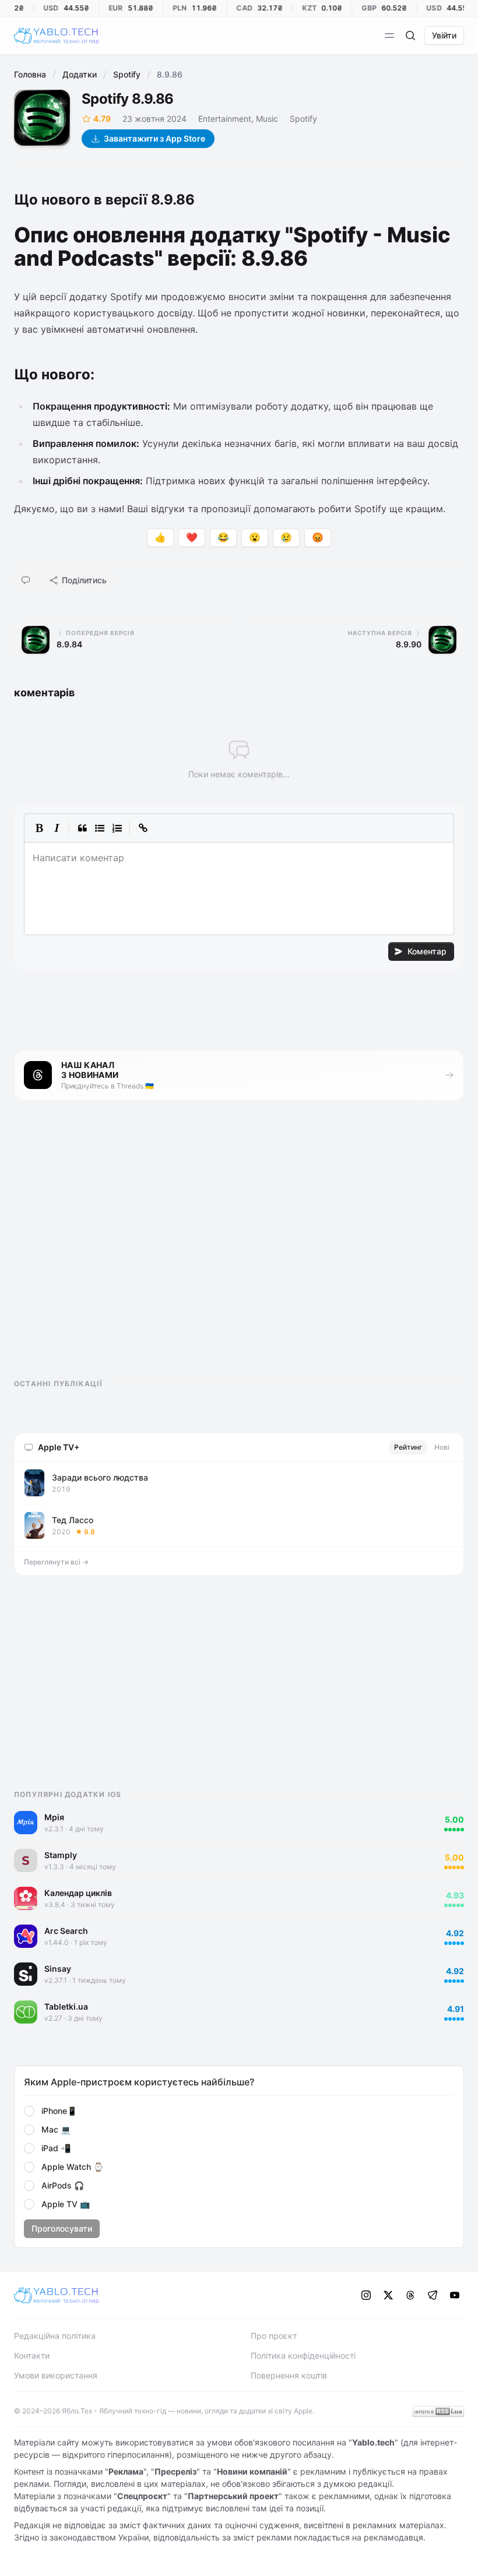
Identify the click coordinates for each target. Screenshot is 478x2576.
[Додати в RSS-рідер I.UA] (438, 2411)
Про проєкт (274, 2336)
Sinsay (57, 1969)
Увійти (444, 35)
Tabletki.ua (66, 2006)
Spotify (126, 74)
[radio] (29, 2111)
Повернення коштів (289, 2375)
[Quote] (82, 828)
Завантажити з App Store (154, 138)
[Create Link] (143, 828)
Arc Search (66, 1931)
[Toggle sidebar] (389, 35)
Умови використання (55, 2375)
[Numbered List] (117, 828)
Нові (441, 1447)
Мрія (54, 1817)
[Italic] (56, 828)
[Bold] (39, 828)
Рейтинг (408, 1447)
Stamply (60, 1855)
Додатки (79, 74)
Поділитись (84, 580)
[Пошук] (410, 35)
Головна (30, 74)
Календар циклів (78, 1893)
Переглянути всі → (56, 1561)
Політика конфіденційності (303, 2355)
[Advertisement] (101, 1249)
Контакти (32, 2355)
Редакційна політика (55, 2336)
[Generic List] (99, 828)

# # # #

Repeat only what runs from the first line of the records above to the line with "[Quote] (82, 828)", both included, word for word, minus the pictures.

» Answer to the exercise:
Identify the click coordinates for each target. Screenshot is 478x2576.
[Додати в RSS-рідер I.UA] (438, 2411)
Про проєкт (274, 2336)
Sinsay (57, 1969)
Увійти (444, 35)
Tabletki.ua (66, 2006)
Spotify (126, 74)
[radio] (29, 2111)
Повернення коштів (289, 2375)
[Quote] (82, 828)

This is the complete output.